Maine-et-Loire : moins de bars à chicha, les producteurs de tabac fragilisés par la crise du coronavirus

Les producteurs de tabac ne sont plus qu'une dizaine en Maine-et-Loire. Alors que l'heure est à la récolte, les acheteurs ne se bousculent pas.
Récolte du tabac à Chemillé en Anjou, le 8 septembre 2020
Récolte du tabac à Chemillé en Anjou, le 8 septembre 2020 © Céline Dupeyrat / France Télévisions
Les producteurs de tabac en Anjou font un peu figure de derniers des mohicans. Aujourd’hui, ils ne sont plus qu’une dizaine à produire du tabac en Maine-et-Loire sur environ soixante hectares.

Pascal Socheleau, installé à Chemillé-en-Anjou est l'un d'entre eux. Une tradition, depuis que son grand-père "s’est mis à faire du tabac après la guerre", explique-t-il. "La génération de mes parents a continué. C’était du tabac brun à l’époque. On a opté pour le tabac blond en 2001."
Pied de tabac à Chemillé en Anjou (49), le 8 septembre 2020
Pied de tabac à Chemillé en Anjou (49), le 8 septembre 2020 © Céline Dupeyrat / France Télévisions
Pour cet éleveur de vaches laitières, la culture du tabac est un joli complément de revenus. Avec un rendement de quatre tonnes et demi par hectare, le chiffre d'affaires avoisine 17 000 euros par hectare. "Avec 6 à 7 000 euros de charges, cela laisse une marge confortable", confirme l'agriculteur.

Depuis la fermeture de l'usine France Tabac de Sarlat en 2019, spécialisée dans les cigarettes, la production française s'est tournée vers deux industriels allemands qui fournissent les bars à chicha du Moyen-Orient.

"Sa texture et sa chimie correspondent bien à la demande du tabac de chicha. Avec un kilo de tabac français, on peut faire six kilos de tabac à chicha alors qu’avec un kilo de tabac polonais, on n’en fait que trois", explique Pascal Socheleau.

Mais avec l'apparition du coronavirus, la plupart de ces établissements ont fermé, entrainant l'arrêt des commandes. Il y a un mois, pas un seul brin de la récolte n'était vendu. Les premiers contrats ont été finalisés il y a deux semaines, un soulagement.

"On devient vulnérable, même si nos clients ont une forte demande sur le tabac français", confirme Pascal Socheleau. Soumis aux aléas de la crise sanitaire, le marché n'a jamais été aussi incertain.

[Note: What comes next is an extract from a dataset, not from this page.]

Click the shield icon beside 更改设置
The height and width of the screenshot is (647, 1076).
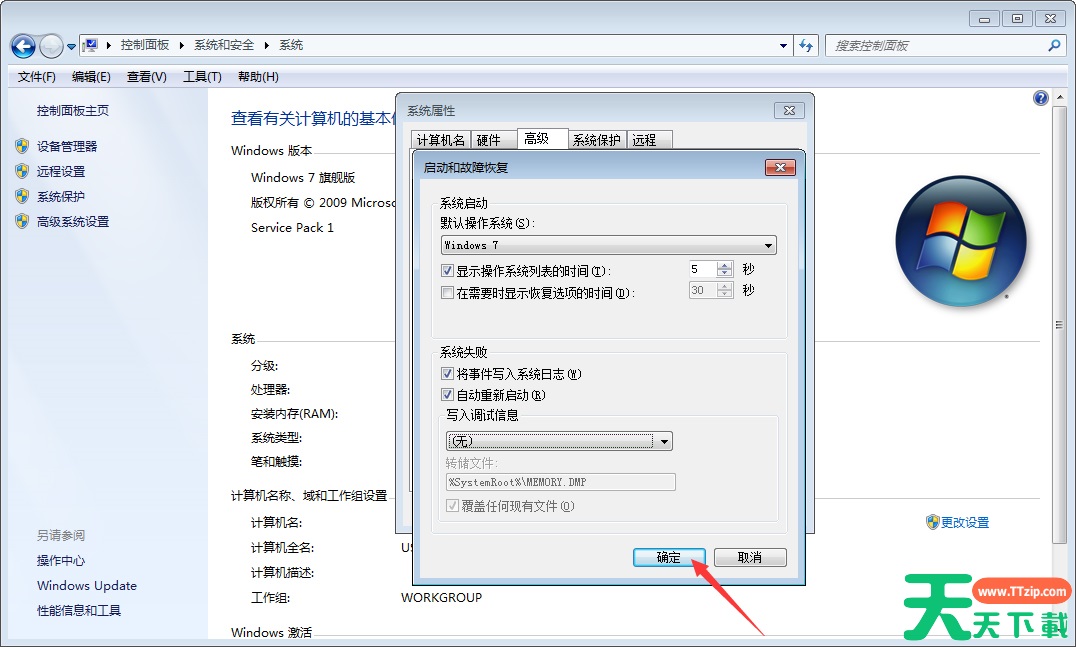(932, 522)

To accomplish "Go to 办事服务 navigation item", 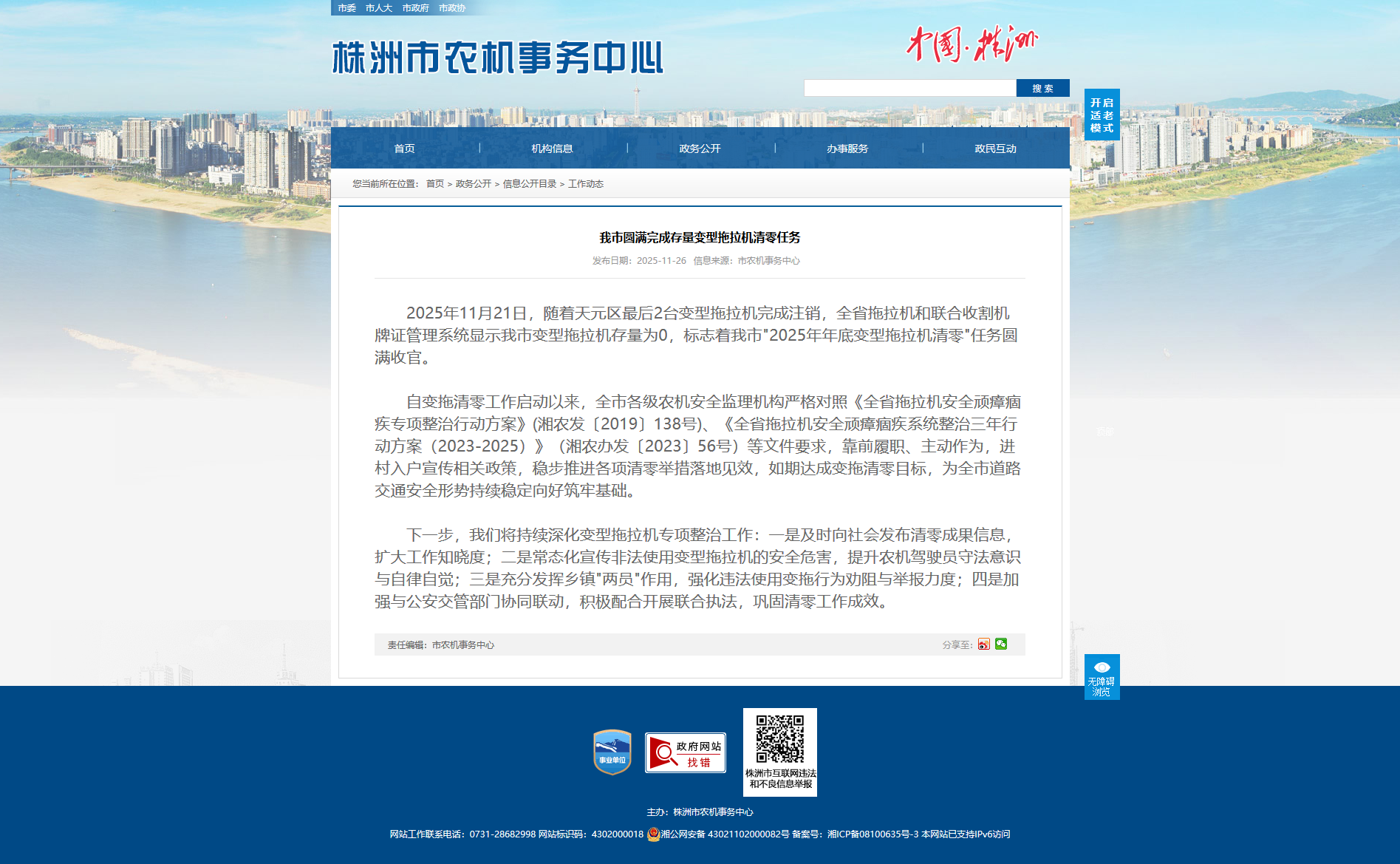I will [x=847, y=149].
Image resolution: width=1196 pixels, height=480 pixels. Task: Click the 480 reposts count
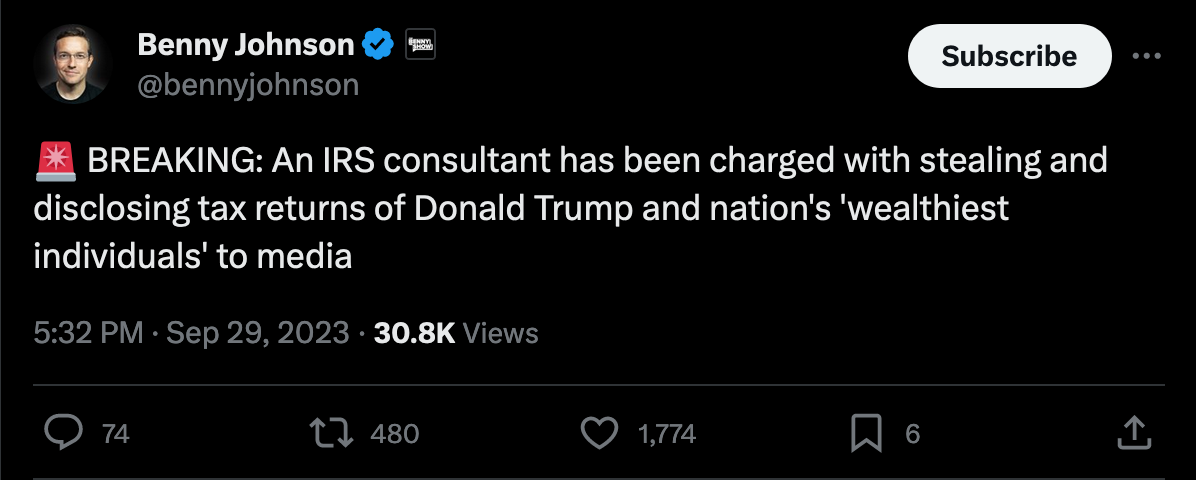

Quelle législation pour les bars à chicha ?

"Les établissements proposant à la vente et à la consommation sur place du tabac à narguilé sont encadrés par la réglementation relative à la consommation et la vente de tabac. L'article L. 3511-7 du code de la santé publique prévoit qu'il est interdit de fumer dans tous les lieux affectés à un usage collectif, quel que soit le statut juridique de l'exploitant (CA Dijon, 12 Octobre 2012). Un établissement passant outre cette interdiction est passible d'une amende prévue pour les contraventions de 3ème classe. Cependant, l'établissement peut prévoir des emplacements réservés aux fumeurs mais ces emplacements doivent alors respecter des conditions techniques spécifiques (extraction de l'air pollué, ouverture-fermeture automatique, surface…) destinées à éviter la diffusion des substances toxiques présentes dans la fumée du tabac aux autres locaux de l'établissement. Le non-respect de ces conditions d'installation est susceptible d'être sanctionné par l'amende prévue pour les contraventions de 4ème classe", peut-on lire sur le site du Sénat dans une réponse du Ministère des solidarités et de la santé publiée dans le JO Sénat du 24 janvier 2019 adressée à Pascale Borie, ancienne sénatrice du Gard.